With a diversified pool of risk as large and varied as Lloyd’s commands, if the routes to deploy capital into the market could be made simpler and more efficient, the amount of private names capital that it could use for its insurance and reinsurance underwriting would surely grow.
But that’s a far-off vision of where the Lloyd’s market could get to in years to come, if it truly wants to embrace outside investor capital. In the nearer term it is more likely that Lloyd’s could launch something fund-like and a more modern structure for the ‘names’ who want more control over their capital deployment.
Nelson continued; “If this names’ capital is to survive, and if we at Lloyd’s are to continue to support it, it does need to evolve significantly. New private capital needs to be attractive and it needs to be in a form that is more attractive to managing agents.”

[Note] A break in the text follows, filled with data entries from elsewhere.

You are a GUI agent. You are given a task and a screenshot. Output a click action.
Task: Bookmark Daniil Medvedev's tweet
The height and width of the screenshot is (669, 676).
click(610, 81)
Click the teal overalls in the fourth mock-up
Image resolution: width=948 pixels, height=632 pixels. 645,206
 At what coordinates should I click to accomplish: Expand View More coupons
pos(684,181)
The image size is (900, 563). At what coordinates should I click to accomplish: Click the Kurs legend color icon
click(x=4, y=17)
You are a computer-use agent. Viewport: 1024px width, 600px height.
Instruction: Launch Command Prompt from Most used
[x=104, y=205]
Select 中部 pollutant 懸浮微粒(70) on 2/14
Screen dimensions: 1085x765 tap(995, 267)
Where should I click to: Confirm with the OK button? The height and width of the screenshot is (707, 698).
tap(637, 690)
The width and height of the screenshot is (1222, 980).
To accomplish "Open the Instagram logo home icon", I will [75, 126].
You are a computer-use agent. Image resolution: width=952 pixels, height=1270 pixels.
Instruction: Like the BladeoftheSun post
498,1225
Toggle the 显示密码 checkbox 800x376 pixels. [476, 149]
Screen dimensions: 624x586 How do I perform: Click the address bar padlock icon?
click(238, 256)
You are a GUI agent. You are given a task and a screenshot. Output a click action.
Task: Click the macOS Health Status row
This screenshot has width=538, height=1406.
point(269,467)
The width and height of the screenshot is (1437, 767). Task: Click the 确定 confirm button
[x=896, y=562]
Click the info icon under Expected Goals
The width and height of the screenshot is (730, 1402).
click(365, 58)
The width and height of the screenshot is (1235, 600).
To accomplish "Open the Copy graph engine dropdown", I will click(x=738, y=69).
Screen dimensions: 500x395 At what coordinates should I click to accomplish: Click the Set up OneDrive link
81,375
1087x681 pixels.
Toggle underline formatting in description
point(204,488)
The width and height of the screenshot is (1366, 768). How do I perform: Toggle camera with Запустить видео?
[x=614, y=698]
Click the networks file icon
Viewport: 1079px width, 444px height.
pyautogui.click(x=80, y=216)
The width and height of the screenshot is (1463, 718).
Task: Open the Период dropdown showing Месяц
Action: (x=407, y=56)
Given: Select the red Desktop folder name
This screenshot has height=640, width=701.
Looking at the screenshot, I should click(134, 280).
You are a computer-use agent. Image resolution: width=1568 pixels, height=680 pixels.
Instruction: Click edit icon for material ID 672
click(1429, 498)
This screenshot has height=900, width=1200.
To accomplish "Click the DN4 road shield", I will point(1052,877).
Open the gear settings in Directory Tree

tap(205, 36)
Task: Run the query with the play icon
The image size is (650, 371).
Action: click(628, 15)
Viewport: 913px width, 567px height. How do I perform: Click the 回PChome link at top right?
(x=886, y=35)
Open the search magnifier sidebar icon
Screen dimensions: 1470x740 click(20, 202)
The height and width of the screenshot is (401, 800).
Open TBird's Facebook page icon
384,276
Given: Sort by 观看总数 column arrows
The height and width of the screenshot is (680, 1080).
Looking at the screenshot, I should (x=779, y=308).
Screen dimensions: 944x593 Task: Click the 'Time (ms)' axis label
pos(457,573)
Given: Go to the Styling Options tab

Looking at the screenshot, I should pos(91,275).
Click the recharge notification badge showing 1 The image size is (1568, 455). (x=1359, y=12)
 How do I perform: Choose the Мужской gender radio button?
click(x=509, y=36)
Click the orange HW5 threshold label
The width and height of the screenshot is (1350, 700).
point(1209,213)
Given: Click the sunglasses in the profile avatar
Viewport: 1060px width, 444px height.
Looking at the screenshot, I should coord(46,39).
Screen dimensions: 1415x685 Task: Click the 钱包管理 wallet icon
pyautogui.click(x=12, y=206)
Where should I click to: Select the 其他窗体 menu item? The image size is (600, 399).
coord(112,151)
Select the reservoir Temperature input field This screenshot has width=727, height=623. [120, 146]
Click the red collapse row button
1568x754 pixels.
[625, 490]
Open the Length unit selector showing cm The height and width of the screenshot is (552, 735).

What’s needed is a change in mind-set, from the concept of a Lloyd’s ‘name’ as a member, to one where Lloyd’s has ‘investors’ into a variety of capacity vehicles, with differing levels of active/passive approach to underwriting, offering a range of risk adjusted returns (perhaps selectable), but all serving a basic need, to make it easier and more efficient for private capital to enter the market.
“Names’ capital needs to engage to be part of the modernisation of Lloyd’s if it is to continue,” Nelson said.
And Lloyd’s needs to engage with global investment markets and investors, taking a lead from the modernisation of those markets, if it is to be able to capture some of the wealth and capital that would like to access the returns of its risks.
The same, of course, goes for capital from institutional investors such as pension funds, ILS funds, sovereign wealth funds, endowments and other major investors, engagement here is key and Lloyd’s has begun this in more earnest lately.
For Lloyd’s, as its Vision 2020 deadline looms ever closer, perhaps an approach can be followed which creates new structures and fund-like mechanisms for capital to participate in the Lloyd’s market, that would be suitable for private and institutional capital alike.
If that was the case then Lloyd’s names capital would, to all extents and purposes, look just like insurance-linked investor or ILS capital, and a standardised structure or platform for welcoming third-party capital providers into the Lloyd’s market would be a more efficient model for Lloyd’s as a corporation and a market to adopt and enhance the returns investors could expect to benefit from.